Given instruction
In the records below, copy every line exactly, starting at the line containing "This screenshot has height=720, width=1280." and ending at the line containing "center [846, 91].", with both of those lines included.

Entries for locating words and elements
++++++++

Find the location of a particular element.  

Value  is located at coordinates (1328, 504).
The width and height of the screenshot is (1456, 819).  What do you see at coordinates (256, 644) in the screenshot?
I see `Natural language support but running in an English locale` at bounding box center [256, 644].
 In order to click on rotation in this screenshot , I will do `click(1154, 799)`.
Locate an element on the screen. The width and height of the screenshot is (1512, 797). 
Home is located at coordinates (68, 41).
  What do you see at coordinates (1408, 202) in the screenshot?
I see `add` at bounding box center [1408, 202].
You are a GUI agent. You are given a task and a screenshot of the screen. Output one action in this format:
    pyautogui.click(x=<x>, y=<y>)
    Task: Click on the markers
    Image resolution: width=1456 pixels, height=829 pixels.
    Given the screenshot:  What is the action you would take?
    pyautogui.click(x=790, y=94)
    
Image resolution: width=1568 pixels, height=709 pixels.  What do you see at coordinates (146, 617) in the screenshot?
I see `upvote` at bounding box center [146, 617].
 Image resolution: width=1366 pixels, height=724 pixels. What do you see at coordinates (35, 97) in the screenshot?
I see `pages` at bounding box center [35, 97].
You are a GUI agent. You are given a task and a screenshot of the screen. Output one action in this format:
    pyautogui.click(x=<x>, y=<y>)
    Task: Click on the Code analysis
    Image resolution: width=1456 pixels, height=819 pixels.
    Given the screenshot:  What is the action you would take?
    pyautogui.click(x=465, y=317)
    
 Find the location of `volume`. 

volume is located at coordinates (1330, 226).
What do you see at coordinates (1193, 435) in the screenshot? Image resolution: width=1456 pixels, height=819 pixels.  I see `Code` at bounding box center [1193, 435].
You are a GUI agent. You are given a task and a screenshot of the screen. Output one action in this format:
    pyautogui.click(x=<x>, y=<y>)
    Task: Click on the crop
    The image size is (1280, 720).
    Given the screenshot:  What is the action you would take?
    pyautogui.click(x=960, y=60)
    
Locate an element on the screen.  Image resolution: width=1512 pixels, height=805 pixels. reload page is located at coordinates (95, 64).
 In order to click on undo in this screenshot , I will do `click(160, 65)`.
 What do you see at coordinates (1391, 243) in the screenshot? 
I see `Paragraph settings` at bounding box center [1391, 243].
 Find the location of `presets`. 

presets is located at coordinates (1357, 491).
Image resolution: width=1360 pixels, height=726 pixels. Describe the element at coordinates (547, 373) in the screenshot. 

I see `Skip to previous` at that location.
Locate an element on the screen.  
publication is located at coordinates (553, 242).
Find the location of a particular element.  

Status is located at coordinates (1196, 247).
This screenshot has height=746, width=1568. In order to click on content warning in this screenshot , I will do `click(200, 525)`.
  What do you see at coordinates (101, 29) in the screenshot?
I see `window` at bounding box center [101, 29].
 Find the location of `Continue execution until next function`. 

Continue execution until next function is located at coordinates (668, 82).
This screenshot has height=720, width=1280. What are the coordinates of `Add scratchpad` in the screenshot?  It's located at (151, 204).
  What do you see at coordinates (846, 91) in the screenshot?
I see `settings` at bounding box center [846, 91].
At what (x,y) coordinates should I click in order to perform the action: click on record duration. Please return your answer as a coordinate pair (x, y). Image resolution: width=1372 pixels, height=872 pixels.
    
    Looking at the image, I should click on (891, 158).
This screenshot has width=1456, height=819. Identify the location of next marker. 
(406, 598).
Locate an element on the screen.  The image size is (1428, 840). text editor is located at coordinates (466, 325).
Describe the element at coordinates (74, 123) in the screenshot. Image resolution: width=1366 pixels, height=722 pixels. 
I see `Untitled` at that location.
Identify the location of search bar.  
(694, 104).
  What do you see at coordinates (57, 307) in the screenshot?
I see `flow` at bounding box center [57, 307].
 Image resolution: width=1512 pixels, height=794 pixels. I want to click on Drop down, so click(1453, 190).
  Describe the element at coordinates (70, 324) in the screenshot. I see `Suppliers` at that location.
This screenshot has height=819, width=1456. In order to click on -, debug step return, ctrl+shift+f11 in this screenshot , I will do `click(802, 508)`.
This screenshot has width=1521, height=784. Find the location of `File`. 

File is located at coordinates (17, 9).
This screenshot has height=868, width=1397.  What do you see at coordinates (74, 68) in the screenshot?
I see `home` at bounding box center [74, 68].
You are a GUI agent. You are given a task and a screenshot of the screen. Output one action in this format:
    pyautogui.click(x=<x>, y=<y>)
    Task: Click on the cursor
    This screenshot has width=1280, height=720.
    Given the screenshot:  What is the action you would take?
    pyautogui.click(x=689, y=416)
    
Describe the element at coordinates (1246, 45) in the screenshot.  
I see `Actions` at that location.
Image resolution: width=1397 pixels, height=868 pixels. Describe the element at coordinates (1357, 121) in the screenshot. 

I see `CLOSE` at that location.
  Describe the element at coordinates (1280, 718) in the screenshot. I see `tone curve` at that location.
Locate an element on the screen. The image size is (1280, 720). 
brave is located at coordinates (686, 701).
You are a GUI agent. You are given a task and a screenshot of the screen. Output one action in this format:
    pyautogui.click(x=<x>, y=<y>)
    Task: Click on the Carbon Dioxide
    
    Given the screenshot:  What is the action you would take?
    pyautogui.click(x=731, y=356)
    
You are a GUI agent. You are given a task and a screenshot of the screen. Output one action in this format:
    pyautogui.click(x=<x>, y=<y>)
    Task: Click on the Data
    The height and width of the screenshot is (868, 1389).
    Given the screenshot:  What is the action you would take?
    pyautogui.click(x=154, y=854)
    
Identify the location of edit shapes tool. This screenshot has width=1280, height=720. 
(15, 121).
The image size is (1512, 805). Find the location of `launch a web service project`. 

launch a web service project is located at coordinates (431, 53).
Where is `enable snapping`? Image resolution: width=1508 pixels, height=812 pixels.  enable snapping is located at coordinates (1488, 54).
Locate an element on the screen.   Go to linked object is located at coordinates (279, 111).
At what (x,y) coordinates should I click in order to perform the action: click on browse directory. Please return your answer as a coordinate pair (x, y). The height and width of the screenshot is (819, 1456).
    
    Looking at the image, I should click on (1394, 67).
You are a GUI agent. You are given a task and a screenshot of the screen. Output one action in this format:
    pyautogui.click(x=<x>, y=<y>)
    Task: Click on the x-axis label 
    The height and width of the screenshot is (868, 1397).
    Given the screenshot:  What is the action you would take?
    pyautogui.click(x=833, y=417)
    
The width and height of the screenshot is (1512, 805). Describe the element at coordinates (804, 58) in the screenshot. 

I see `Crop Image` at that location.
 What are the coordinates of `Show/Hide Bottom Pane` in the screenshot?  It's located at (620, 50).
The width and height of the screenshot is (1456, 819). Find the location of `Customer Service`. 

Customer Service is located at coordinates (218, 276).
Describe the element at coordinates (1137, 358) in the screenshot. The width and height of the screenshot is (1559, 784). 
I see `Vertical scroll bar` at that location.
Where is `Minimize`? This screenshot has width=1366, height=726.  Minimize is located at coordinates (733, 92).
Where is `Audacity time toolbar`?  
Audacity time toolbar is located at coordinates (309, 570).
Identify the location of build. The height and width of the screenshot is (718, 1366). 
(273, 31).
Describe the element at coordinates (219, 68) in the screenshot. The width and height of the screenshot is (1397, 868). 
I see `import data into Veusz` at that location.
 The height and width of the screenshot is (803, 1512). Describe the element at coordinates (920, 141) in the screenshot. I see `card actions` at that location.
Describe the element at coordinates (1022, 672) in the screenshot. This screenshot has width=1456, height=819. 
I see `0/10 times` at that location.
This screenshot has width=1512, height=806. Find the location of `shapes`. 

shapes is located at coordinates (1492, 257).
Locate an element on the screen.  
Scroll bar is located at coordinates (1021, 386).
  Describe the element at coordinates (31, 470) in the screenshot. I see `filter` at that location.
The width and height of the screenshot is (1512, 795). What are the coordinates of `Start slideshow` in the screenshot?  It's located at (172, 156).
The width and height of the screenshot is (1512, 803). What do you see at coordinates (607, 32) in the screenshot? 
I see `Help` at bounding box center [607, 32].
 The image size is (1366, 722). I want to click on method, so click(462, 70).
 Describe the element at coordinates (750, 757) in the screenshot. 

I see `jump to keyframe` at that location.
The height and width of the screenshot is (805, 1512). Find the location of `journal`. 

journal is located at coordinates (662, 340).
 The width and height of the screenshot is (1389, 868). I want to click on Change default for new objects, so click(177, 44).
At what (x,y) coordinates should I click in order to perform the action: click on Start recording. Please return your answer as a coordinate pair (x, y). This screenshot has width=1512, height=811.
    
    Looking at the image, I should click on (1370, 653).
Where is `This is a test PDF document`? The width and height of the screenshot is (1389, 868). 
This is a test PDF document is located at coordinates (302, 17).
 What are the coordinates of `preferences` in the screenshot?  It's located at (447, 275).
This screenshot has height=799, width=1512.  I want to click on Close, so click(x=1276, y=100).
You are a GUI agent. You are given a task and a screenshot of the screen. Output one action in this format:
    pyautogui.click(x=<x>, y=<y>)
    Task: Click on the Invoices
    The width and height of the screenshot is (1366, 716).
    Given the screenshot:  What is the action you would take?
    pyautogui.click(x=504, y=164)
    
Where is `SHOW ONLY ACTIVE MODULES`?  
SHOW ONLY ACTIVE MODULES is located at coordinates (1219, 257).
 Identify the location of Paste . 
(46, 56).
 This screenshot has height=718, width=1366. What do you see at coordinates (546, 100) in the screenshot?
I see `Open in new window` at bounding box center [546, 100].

++++++++

The response
This screenshot has height=720, width=1280. What are the coordinates of `Add scratchpad` in the screenshot?  It's located at (151, 204).
  What do you see at coordinates (846, 91) in the screenshot?
I see `settings` at bounding box center [846, 91].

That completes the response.